> [What you have to do]:
Among the entries below, how many lines have the string "computer" in them? Only the number should be given.

> [Exercise input]:
━━━━━━━━━━
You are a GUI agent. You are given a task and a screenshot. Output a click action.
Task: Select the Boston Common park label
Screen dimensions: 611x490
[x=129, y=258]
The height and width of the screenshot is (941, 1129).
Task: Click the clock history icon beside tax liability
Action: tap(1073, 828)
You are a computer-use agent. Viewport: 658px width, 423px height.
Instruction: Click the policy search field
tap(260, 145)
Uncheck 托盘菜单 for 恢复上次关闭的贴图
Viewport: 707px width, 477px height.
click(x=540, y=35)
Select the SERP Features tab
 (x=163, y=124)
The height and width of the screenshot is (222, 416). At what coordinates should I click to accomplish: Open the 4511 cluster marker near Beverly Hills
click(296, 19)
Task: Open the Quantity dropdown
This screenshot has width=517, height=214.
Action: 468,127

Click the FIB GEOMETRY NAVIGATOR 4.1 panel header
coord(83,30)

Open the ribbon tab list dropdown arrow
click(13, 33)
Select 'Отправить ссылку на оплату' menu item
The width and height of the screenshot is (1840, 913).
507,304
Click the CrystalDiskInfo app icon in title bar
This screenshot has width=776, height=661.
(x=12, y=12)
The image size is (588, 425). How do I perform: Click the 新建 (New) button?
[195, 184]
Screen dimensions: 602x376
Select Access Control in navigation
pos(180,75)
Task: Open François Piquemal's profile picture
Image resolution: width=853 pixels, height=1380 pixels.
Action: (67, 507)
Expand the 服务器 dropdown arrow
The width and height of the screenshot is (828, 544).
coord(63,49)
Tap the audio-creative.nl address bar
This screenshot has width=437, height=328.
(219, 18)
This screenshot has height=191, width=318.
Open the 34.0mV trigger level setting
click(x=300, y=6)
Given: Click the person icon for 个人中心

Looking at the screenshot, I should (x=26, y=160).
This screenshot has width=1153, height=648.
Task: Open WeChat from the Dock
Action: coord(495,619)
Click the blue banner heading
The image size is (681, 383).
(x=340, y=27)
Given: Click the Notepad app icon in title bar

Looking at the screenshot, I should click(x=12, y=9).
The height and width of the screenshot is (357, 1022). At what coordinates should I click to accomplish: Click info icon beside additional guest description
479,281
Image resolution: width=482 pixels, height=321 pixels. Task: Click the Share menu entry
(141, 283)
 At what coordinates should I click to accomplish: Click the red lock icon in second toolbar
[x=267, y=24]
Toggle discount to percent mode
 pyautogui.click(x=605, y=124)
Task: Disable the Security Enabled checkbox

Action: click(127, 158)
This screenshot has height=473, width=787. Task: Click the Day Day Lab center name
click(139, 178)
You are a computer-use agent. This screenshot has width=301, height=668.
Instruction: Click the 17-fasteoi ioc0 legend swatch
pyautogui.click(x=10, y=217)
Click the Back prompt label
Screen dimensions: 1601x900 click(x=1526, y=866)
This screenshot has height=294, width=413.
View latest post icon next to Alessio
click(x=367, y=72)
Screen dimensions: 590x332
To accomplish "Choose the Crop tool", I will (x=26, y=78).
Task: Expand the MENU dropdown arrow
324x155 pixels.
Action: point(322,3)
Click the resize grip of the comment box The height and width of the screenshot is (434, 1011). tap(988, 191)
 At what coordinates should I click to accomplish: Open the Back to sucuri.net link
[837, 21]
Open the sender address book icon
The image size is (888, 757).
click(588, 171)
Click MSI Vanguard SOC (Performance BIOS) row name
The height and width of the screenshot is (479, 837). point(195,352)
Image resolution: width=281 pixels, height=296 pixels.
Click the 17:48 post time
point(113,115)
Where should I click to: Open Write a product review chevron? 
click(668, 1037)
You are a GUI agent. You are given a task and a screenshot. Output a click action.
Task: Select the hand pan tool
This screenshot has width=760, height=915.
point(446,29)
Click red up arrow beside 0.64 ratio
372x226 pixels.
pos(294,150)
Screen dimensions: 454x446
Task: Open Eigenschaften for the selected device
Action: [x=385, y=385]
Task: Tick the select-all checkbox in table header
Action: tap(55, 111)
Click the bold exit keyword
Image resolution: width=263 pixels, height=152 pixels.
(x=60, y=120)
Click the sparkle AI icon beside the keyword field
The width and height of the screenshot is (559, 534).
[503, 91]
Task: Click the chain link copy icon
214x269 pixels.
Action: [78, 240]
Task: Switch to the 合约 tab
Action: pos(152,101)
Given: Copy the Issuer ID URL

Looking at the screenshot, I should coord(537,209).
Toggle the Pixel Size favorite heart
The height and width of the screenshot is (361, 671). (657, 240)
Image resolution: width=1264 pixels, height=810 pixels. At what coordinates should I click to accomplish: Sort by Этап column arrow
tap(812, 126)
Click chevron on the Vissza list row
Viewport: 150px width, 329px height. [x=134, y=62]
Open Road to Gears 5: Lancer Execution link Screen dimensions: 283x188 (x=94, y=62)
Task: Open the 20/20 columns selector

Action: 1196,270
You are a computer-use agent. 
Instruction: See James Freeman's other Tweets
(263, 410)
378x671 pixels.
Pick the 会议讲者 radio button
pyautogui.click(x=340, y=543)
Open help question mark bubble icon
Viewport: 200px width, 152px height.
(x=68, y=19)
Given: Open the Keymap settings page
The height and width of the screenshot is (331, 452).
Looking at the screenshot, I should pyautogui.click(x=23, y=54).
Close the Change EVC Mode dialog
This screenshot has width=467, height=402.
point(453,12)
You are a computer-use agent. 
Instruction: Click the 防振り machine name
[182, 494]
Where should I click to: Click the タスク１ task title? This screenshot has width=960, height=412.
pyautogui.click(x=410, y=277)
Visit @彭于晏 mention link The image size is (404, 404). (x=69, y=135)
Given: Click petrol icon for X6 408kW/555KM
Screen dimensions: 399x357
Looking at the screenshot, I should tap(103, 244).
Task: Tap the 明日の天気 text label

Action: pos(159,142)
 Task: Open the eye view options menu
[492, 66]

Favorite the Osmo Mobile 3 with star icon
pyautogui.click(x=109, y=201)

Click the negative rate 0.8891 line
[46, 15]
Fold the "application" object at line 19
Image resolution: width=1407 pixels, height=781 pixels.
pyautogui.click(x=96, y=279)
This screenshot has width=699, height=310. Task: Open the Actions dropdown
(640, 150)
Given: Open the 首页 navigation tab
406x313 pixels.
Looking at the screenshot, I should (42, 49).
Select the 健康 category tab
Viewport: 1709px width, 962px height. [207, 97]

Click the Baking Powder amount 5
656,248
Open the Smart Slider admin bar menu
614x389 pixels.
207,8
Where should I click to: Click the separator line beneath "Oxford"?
━━━━━━━━━━
> [Response for this exercise]:
4